(WORK ITEM) Copy each line of the records that includes "agent".

(INPUT FOR THIS TASK)
******

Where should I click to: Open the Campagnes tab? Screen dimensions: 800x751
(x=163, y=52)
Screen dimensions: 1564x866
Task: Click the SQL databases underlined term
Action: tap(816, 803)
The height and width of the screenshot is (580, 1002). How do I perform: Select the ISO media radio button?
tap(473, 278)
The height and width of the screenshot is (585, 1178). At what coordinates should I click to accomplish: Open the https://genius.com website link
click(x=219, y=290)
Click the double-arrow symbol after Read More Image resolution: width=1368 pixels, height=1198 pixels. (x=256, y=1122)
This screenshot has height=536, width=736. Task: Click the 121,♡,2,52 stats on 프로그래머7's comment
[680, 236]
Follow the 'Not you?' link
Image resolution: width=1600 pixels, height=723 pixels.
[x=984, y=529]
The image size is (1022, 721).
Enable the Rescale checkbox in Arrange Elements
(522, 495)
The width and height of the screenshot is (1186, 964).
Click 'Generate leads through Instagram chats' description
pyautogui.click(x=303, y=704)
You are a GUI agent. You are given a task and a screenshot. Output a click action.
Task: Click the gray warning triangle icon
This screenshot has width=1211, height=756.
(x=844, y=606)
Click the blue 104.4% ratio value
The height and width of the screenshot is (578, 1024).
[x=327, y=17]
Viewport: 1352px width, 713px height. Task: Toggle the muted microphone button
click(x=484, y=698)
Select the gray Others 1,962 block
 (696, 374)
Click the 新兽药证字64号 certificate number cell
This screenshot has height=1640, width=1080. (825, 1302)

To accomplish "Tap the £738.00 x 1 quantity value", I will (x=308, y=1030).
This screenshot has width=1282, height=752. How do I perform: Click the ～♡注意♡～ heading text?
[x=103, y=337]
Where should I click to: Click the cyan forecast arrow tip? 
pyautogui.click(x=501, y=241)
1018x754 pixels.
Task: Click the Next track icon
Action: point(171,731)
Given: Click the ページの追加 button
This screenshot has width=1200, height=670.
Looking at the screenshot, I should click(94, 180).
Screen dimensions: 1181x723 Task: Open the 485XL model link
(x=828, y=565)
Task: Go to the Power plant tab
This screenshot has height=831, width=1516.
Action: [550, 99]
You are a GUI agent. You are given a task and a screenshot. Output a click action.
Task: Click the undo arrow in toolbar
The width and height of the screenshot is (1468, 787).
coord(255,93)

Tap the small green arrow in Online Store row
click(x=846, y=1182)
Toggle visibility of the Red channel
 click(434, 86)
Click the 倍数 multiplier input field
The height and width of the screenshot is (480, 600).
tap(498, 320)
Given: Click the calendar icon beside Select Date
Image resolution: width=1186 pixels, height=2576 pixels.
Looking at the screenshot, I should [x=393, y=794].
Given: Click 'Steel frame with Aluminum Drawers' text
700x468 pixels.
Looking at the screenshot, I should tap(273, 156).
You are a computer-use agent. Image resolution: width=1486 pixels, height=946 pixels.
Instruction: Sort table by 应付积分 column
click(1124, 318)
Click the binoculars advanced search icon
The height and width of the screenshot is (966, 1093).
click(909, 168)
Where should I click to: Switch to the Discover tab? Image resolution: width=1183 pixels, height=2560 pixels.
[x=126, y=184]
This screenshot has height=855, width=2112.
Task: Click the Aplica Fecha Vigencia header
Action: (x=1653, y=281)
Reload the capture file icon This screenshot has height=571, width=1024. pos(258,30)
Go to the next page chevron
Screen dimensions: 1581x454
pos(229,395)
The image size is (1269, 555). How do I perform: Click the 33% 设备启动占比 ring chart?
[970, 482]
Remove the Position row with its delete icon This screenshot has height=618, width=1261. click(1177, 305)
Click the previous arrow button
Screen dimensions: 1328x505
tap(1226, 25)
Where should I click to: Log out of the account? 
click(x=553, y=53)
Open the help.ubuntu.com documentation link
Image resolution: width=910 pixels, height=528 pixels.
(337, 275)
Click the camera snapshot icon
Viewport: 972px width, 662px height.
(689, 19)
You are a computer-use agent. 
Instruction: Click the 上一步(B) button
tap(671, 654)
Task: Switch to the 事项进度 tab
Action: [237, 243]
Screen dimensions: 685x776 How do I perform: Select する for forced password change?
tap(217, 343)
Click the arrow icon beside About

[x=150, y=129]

******

(RESULT OF THE TASK)
You are a GUI agent. You are given a task and a screenshot. Output a click action.
You are a GUI agent. You are given a task and a screenshot. Output a click action.
You are a computer-use agent. Image resolution: width=1486 pixels, height=946 pixels.
You are a computer-use agent. 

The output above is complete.